Second-Moment Trust Policy Optimization (M2PO)

Second-Moment Trust Policy Optimization (M2PO)#

Last updated: Oct 23, 2025

Author: Jingyuan Ma

m2po figure

Second-Moment Trust Policy Optimization (M2PO) (Zheng et al., 2025) is an RL method that achieves stable off-policy training even when data is stale by at least 256 model updates and matches on-policy performance by constraining the second moment of importance weights to suppress only extreme outliers while preserving informative updates.

The first step of M2PO is to compute the second moment: $\( \hat{M_2}=\frac{1}{N}\sum_{i=1}^NM_{2,i}=\frac{1}{N}\sum_{i=1}^N(\log{r_i})^2=\frac{1}{N}\sum_{i=1}^N\left(\log\frac{\pi_\theta (a_i|s_i)}{\pi_{behav}(a_i|s_i)}\right)^2 \)$

The second step is to compute the second-moment mask:

m2po masking

The final step is to optimize the objective:

\[ J_{\text{M2PO}}(\theta) = \frac{1}{\sum_{i=1}^G|o_i|}\sum_{i=1}^G\sum_{t=1}^{|o_i|}M_{i,t}\frac{\pi_\theta(o_i|q)}{\pi_{\theta_{old}}(o_i|q)}A_{i,t}. \]

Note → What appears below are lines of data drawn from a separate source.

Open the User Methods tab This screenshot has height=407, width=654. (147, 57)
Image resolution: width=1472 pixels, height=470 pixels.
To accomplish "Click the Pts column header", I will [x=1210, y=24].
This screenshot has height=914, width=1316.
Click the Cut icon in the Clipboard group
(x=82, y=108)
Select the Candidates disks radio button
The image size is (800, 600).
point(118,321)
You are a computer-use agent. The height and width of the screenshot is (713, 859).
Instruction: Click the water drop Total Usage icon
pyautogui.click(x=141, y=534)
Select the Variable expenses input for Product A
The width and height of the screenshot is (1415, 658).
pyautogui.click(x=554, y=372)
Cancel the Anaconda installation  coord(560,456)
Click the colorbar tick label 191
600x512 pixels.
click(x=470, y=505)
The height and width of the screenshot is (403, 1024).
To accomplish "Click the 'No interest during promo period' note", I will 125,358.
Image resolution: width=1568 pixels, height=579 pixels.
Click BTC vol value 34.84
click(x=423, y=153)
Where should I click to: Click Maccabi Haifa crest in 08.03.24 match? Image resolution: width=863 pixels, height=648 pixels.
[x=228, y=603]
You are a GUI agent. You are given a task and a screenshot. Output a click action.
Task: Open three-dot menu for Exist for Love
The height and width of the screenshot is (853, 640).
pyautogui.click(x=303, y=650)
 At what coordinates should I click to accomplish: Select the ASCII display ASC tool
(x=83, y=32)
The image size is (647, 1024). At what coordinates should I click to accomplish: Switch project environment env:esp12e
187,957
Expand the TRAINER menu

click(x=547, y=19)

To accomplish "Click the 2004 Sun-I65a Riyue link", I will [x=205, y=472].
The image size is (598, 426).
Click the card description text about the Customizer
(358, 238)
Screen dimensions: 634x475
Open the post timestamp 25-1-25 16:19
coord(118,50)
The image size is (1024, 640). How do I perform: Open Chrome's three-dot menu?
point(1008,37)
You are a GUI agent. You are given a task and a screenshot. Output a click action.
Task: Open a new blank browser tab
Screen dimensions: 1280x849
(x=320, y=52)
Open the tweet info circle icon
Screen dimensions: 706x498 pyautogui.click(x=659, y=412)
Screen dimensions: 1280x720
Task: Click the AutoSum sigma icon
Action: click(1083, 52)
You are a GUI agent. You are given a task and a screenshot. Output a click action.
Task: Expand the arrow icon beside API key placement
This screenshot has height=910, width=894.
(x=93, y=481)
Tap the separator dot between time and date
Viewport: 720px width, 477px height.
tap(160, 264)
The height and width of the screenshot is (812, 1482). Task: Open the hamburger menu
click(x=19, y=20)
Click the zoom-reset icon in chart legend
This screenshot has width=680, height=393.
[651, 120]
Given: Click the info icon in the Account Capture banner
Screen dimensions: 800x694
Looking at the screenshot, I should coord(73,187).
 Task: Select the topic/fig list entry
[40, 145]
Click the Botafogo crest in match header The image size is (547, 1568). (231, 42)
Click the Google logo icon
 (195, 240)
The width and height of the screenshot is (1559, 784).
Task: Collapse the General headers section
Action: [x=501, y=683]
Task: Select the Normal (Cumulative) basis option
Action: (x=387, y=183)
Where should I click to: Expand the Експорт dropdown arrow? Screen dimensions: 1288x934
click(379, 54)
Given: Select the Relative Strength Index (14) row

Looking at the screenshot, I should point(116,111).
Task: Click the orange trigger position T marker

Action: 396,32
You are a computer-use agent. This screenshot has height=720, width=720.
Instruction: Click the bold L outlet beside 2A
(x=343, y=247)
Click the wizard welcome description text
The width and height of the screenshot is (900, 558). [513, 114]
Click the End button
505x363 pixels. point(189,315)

Where \(M\) is computed in the second step and

\[ A_{i,t}=\frac{r_i-mean({R_i}_{i=1}^G)}{std({R_i}_{i=1}^G)}. \]

For more details:

Core Parameters#

  • actor.m2_threshold: The threshold for the mean of the second moment, used in computing the M2PO mask as \(\tau_{M_2}\)

Example Usage#

We recommend changing the parameters in the configuration file (examples/math/gsm8k_m2po.yaml).

Backend

CMD

local

python3 examples/math/gsm8k_rl.py --config examples/math/gsm8k_m2po.yaml scheduler.type=local --<other_args_to_overwrite>

ray

python3 examples/math/gsm8k_rl.py --config examples/math/gsm8k_m2po.yaml scheduler.type=ray --<other_args_to_overwrite>

slurm

python3 examples/math/gsm8k_rl.py --config examples/math/gsm8k_m2po.yaml scheduler.type=slurm --<other_args_to_overwrite>

Test Result#

m2po test figure

In this test, trial names follow these conventions:

  • stale: the value of max_head_offpolicyness

  • dx+dy: x is the number of rollout workers and y is the number of training workers

  • rollout: the value of max_concurrent_rollout

The GRPO setting is stale 256 d2+d1 rollout 96.

The key findings across the trials are as follows:

  • The grad_norm of GRPO is higher than M2PO, which may cause training instability.

  • The evaluation reward of M2PO is higher than GRPO.